The Jewish Police in the Warsaw Ghetto

Katarzyna Person, Warsaw Ghetto Police: The Jewish Order Service During the Nazi Occupation (Ithaca and London: Cornell University Press, 2021), 232 pages.

 

An early testimony in the Yad Vashem Archives tells of a Jewish policeman from the Białystok Ghetto, who performed his duty to the best of his abilities, as long as he was tasked with maintaining order in the Ghetto. But at the beginning of the first Aktion, when he was ordered to look for Jews in hiding and hand them over to the Germans, that policeman decided that he refused to carry out the order and stayed at home. He knew that this choice could endanger his life and the lives of his family, but nevertheless decided that he was not willing to dip his hands in this despicable job. Respect, conscience, and the feeling of humanity should remain above all – he thought. At the end of the Aktion, the policeman was fired from his job, was taken to work in forced labor, and was eventually murdered in Treblinka with his family.

— Extracted information —
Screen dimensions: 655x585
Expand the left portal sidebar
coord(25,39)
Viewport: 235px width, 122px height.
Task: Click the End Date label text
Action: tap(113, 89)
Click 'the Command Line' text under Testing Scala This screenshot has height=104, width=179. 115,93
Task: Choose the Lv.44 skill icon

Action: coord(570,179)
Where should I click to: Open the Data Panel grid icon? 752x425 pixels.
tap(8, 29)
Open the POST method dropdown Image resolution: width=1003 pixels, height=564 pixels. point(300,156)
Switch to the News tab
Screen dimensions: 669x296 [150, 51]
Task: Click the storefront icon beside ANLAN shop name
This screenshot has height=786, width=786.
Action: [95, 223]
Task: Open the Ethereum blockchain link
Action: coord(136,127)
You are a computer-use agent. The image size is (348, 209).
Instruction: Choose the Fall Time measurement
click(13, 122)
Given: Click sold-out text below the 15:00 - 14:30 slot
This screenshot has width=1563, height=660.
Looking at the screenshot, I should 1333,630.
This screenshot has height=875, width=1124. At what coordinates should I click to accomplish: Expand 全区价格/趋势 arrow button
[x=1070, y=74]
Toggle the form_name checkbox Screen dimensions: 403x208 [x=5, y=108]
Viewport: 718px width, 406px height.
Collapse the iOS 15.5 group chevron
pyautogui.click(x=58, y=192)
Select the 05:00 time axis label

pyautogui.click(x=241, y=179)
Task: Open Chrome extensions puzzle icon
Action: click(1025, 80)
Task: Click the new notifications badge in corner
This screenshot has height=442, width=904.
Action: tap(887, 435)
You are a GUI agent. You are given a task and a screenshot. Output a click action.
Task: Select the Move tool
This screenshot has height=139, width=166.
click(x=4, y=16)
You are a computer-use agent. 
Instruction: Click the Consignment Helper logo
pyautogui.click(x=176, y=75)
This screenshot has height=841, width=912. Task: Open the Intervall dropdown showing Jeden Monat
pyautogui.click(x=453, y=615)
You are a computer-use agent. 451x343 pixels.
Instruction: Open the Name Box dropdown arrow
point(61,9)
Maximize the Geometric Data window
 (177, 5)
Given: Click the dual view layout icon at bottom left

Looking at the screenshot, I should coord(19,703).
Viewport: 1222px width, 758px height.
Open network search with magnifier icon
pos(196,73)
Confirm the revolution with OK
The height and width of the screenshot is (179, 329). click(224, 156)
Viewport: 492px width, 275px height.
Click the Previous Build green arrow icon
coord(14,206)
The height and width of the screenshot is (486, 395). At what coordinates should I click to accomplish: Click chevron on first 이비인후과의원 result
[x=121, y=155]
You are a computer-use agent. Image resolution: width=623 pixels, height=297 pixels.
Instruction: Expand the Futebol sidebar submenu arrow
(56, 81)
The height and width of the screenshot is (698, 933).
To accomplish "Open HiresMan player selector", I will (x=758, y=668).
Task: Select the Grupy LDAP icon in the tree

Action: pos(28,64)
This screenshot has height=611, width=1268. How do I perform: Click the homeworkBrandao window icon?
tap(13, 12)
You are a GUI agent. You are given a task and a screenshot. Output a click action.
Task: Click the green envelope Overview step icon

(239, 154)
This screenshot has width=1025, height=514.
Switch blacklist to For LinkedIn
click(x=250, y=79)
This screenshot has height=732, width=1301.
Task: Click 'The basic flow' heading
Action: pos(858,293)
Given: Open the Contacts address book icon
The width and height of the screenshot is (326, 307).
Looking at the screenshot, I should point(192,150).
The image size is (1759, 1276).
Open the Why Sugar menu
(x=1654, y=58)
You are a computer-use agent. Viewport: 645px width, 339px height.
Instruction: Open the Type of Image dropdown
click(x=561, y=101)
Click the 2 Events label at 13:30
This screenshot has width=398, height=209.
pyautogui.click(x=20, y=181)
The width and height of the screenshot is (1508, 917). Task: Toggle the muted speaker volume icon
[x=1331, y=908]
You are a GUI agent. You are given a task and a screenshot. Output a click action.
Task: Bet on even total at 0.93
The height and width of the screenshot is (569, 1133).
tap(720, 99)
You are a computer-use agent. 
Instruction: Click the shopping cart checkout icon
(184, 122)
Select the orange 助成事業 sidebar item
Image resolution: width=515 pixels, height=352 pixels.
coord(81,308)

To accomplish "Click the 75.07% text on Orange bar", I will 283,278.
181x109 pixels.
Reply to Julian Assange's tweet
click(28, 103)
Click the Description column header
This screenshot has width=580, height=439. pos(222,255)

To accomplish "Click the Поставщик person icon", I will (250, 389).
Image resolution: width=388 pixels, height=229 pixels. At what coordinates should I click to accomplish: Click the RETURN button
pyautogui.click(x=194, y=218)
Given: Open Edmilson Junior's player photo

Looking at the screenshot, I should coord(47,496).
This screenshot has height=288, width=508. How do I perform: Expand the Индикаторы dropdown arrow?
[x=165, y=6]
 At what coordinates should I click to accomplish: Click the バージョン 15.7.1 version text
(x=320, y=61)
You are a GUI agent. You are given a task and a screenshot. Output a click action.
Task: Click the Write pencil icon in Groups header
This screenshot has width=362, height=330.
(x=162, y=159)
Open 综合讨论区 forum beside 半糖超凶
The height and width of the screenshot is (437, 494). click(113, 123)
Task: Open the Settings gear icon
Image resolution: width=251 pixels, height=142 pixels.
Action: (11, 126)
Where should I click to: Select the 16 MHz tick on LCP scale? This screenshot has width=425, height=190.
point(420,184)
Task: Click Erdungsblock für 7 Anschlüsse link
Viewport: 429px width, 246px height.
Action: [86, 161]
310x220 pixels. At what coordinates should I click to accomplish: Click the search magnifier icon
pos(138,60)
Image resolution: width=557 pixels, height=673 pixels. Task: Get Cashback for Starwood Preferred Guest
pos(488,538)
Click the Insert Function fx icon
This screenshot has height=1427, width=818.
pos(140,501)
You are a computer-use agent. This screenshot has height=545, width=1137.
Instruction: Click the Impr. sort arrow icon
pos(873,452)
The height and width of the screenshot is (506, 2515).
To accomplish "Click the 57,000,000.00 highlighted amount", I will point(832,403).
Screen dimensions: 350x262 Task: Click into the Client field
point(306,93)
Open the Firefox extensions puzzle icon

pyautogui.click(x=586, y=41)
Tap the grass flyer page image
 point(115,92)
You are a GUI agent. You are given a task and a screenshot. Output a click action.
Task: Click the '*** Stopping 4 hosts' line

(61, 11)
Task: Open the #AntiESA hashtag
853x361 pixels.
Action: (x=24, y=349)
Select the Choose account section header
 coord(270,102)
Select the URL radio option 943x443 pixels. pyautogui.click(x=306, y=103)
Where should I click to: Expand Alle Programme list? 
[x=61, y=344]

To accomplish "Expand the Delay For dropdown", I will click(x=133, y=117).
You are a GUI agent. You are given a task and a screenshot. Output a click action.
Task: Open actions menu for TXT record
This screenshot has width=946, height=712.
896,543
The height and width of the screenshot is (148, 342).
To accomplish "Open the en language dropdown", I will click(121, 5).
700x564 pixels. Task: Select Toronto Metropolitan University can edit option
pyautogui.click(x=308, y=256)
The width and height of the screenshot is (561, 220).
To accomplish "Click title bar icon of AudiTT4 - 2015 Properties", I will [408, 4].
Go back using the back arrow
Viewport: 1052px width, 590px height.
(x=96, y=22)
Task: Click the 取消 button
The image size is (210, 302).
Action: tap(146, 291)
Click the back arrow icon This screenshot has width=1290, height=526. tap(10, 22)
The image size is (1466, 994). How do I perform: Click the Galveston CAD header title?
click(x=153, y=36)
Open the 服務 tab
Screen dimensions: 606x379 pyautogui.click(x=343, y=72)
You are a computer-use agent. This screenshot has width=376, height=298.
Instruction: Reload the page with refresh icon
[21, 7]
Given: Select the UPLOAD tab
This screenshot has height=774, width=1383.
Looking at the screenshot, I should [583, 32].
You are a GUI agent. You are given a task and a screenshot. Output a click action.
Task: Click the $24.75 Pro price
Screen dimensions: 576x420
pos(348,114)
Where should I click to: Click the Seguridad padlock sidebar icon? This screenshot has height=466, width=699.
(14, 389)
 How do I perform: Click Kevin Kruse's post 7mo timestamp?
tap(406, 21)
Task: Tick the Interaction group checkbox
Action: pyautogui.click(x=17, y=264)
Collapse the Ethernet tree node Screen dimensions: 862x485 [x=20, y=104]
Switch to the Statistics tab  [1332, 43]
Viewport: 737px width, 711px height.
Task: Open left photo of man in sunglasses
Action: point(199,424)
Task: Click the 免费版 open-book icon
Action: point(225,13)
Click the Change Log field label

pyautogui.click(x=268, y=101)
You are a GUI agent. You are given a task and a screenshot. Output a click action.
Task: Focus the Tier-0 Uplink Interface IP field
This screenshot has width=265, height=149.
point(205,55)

— Exercise instructions —
A: In the piece on the Jewish police in the Warsaw Ghetto, where was the policeman from the Białystok Ghetto murdered?
B: Please output a passage from the piece on the Jewish police in the Warsaw Ghetto word for word, beginning at the words "Katarzyna Person, Warsaw" and stopping after "2021), 232 pages.".
The listing above is separate material, unrelated to the piece on the Jewish police in the Warsaw Ghetto.

— Results —
A: In Treblinka, together with his family.

B:
Katarzyna Person, Warsaw Ghetto Police: The Jewish Order Service During the Nazi Occupation (Ithaca and London: Cornell University Press, 2021), 232 pages.